Nell’ambito della comunicazione significa narrare l’impresa attraverso le emozioni, il coinvolgimento. Le storie servono per creare empatia tra il soggetto e chi ascolta. Per fare ciò usiamo la scrittura, ma non solo, anche immagini, la ritrattistica, l’infografica.
Quali linguaggi utilizza lo storytelling?
L’unico limite è la fantasia. Io mi occupo di parole, ora vanno anche molto i video, la fotografia vanno molto forme di nicchia quali la fumettistica, la infografica, ma al di là dei mezzi è la loro combinazione che è molto bella perché pur con linguaggi diversi si va a creare una narrazione che ha un’unica coerenza.
Si parla dunque di cross medialità cioè piattaforme diverse.

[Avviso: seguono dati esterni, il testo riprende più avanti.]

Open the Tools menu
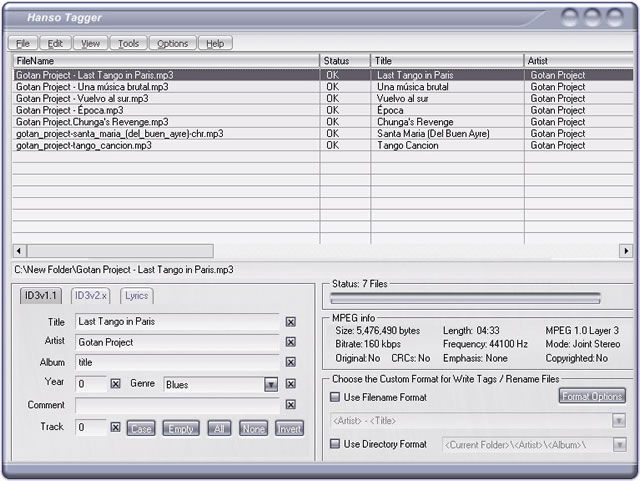The width and height of the screenshot is (640, 481). click(x=128, y=44)
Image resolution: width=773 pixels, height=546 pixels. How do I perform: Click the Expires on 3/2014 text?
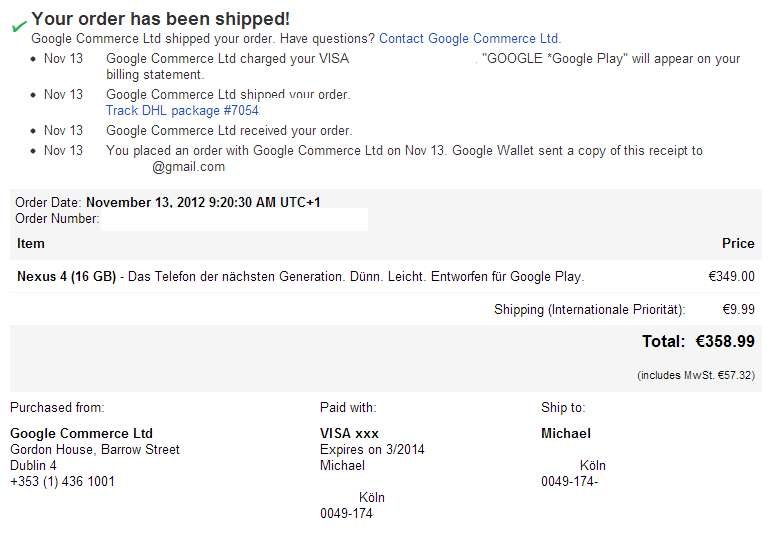pyautogui.click(x=372, y=449)
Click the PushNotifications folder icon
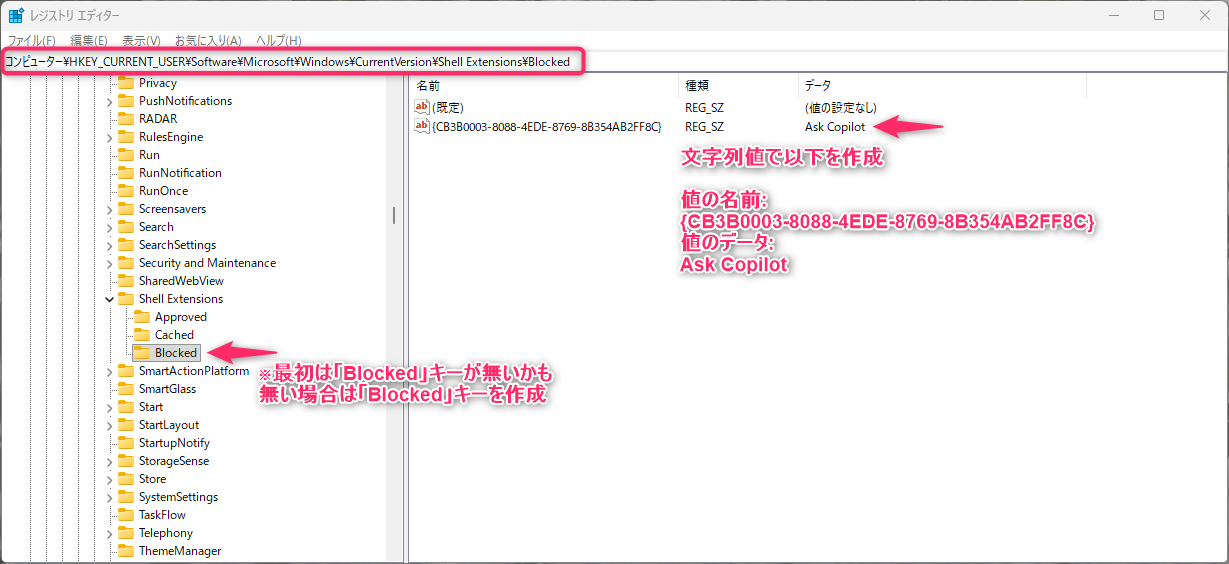The height and width of the screenshot is (564, 1229). tap(125, 101)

Il racconto continua in mezzi diversi anche attraverso i film così come attraverso il videogioco, nessuna piattaforma è preclusa.
Quali sono gli aspetti da curare di più nello storytelling?
E’ necessario puntare sulla qualità dei contenuti, creare attenzione. Per dare una nota tecnica: il titolo incide per il 70% sull’invito alla lettura.
Con gli smart phone inoltre è cambiato il ruolo del consumatore che ora è diventato soggetto che crea contenuti e che apporta il suo racconto.
Ci sono regole da rispettare?
Regola numero uno è l’ascolto, per farti un esempio, quando si viene chiamati da un’azienda, non si deve iniziare a prendere appunti, riscrivere i racconti, riprendere con la telecamera, ma bisogna mettersi in sintonia con l’interlocutore o gli interlocutori e ascoltare. Il corporate storytelling non va a raccontare un’unica figura, come si faceva in passato, ma mette su un unico piano narrativo tutti gli interlocutori. E’ importante creare empatia, capacità di ascolto, sensibilità, memoria visiva, buona dose di curiosità.
E’ come bersi un aperitivo insieme, è importante sapere chi hai di fronte, selezionare un linguaggio consono, avere creatività e semplicità oltre le competenze tecniche.
E’ importante creare e sentire entusiasmo, avere la capacità d’ immedesimarsi, riuscire “a farsi offrire un altro aperitivo”.
Perché se uno si appassiona alla mia storia, fa sua la storia e la racconta ad altre persone e così si attiva un percorso narrativo.
Qual è la sfida più grande?
La mia sfida è di applicare questa metodologia alle piccole medio imprese. C’è una grande necessità per come è strutturato il nostro territorio, in cui la piccola e medio impresa è diffusa.
L’ulteriore sfida è raccontare prodotti che apparentemente non sono raccontabili. Per esempio un’azienda di infissi di finestre, di metalmeccanica. La sfida è di far emergere un racconto anche da queste realtà.